- [Task requirements]: Output the exact lines that start at the one containing "Given: Toggle Show costs by phase switch" and continue to the last line of the entries below; do not output pictures.

- [Provided data]:

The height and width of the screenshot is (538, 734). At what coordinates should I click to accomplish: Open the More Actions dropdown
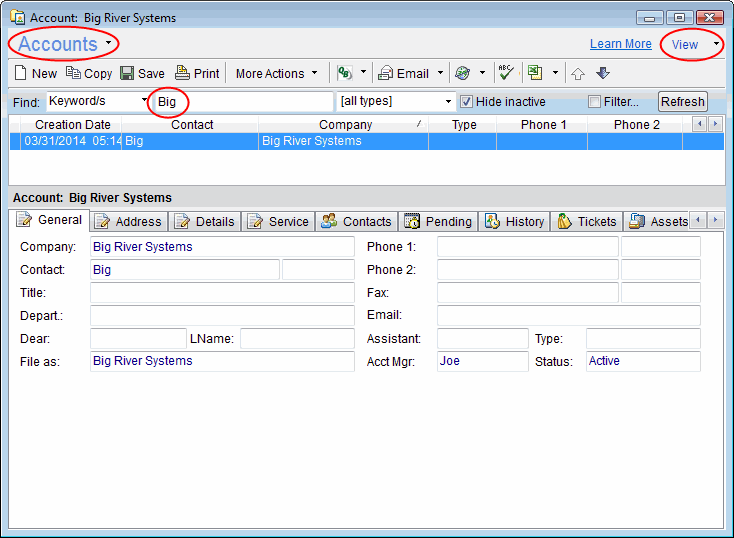277,73
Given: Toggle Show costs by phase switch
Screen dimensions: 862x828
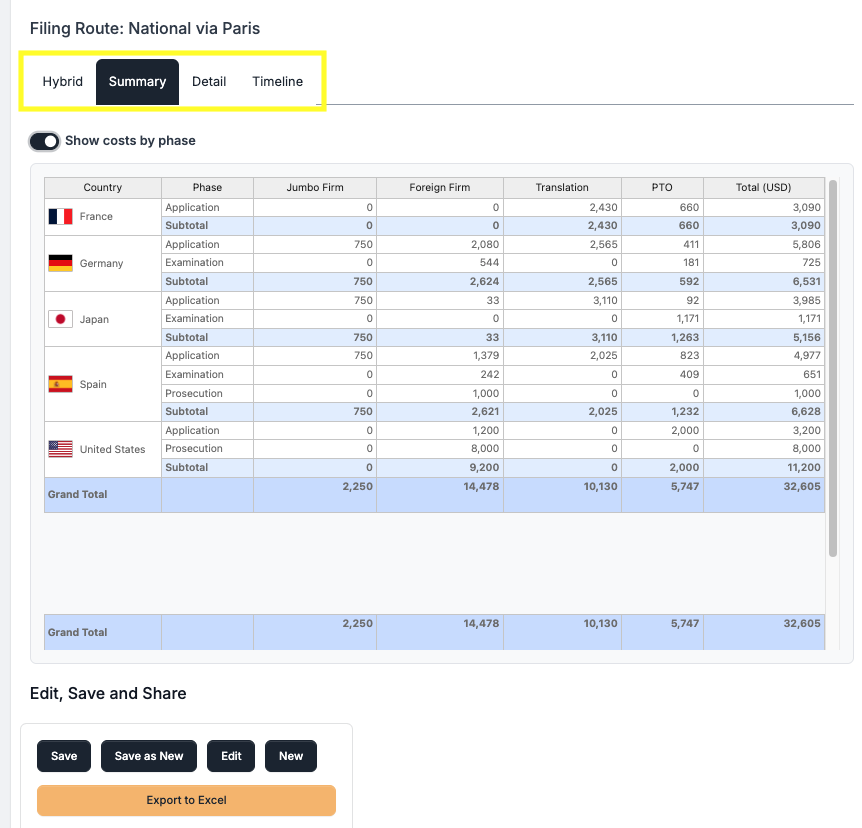Looking at the screenshot, I should click(x=45, y=141).
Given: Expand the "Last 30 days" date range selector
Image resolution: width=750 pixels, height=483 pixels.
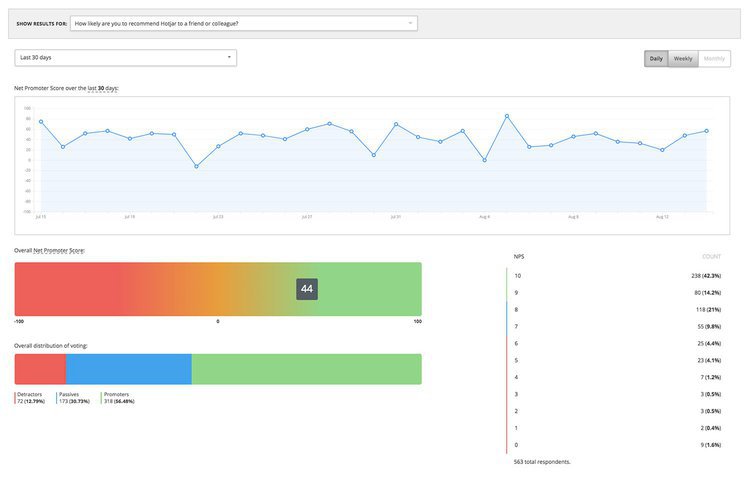Looking at the screenshot, I should 126,58.
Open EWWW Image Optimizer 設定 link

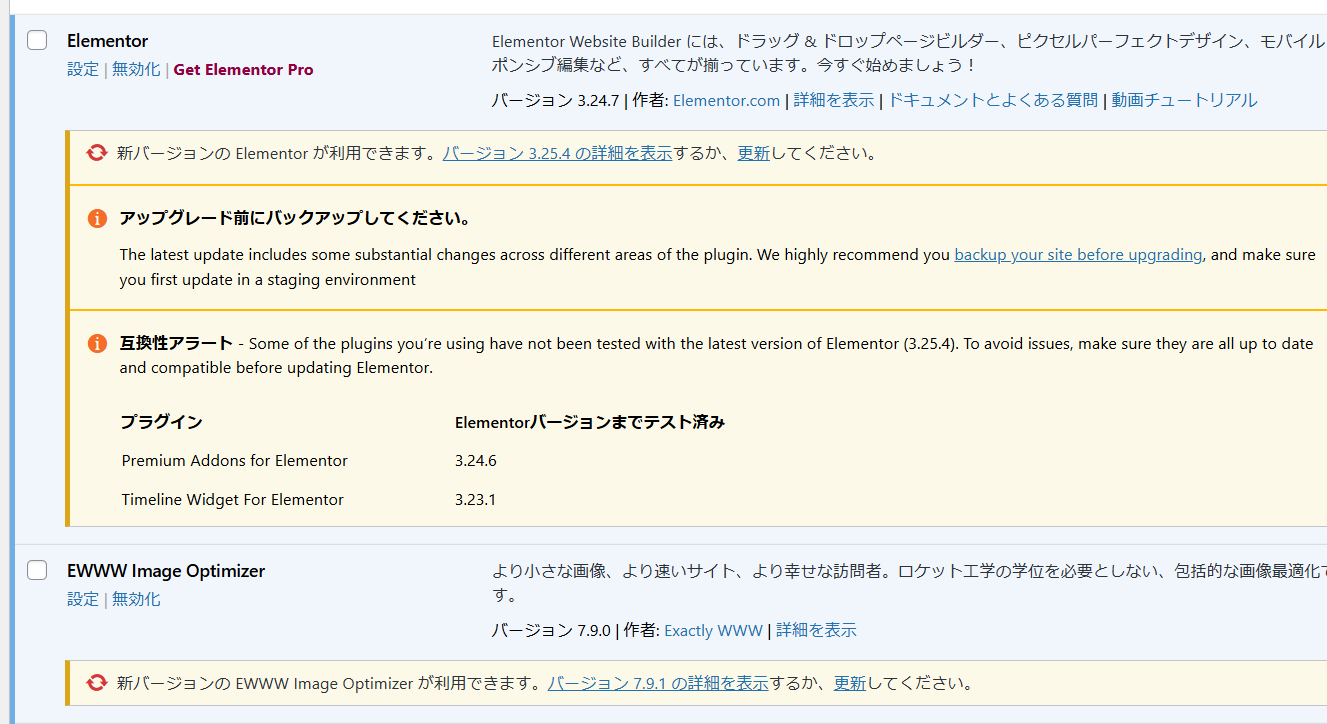[83, 599]
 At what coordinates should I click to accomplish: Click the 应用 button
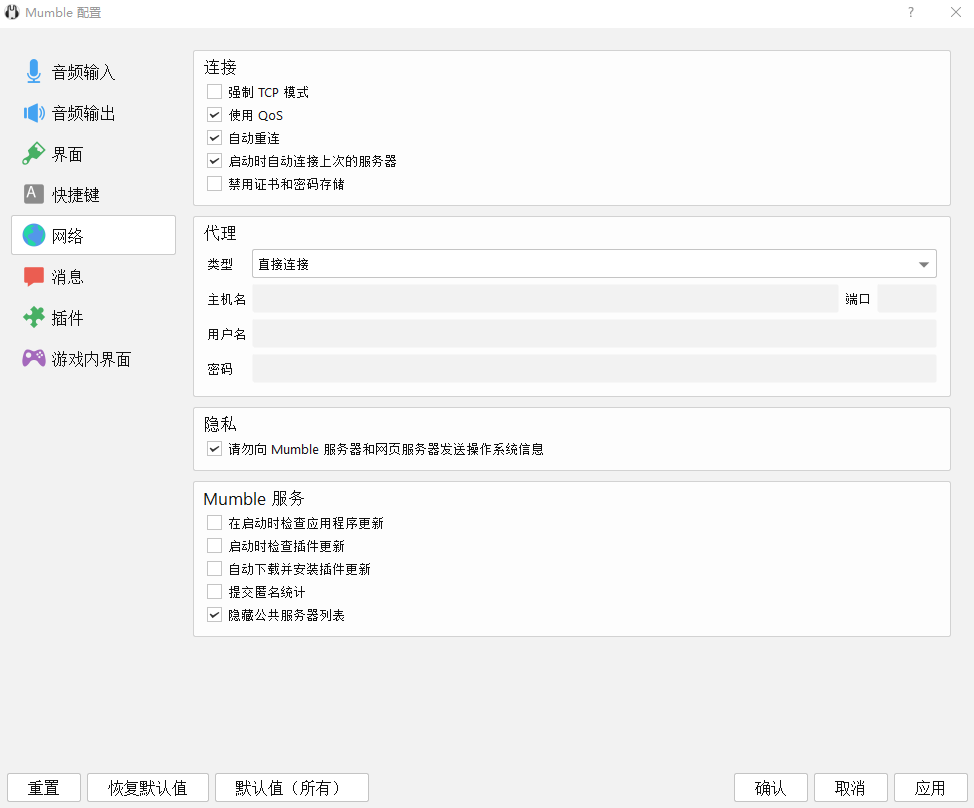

- [Exercise output]:
Given: Toggle Show costs by phase switch
Screen dimensions: 862x828
Looking at the screenshot, I should click(x=45, y=141).
Given: Expand the "Last 30 days" date range selector
Image resolution: width=750 pixels, height=483 pixels.
Looking at the screenshot, I should 126,58.
Open EWWW Image Optimizer 設定 link

[83, 599]
 At what coordinates should I click to accomplish: Click the 应用 button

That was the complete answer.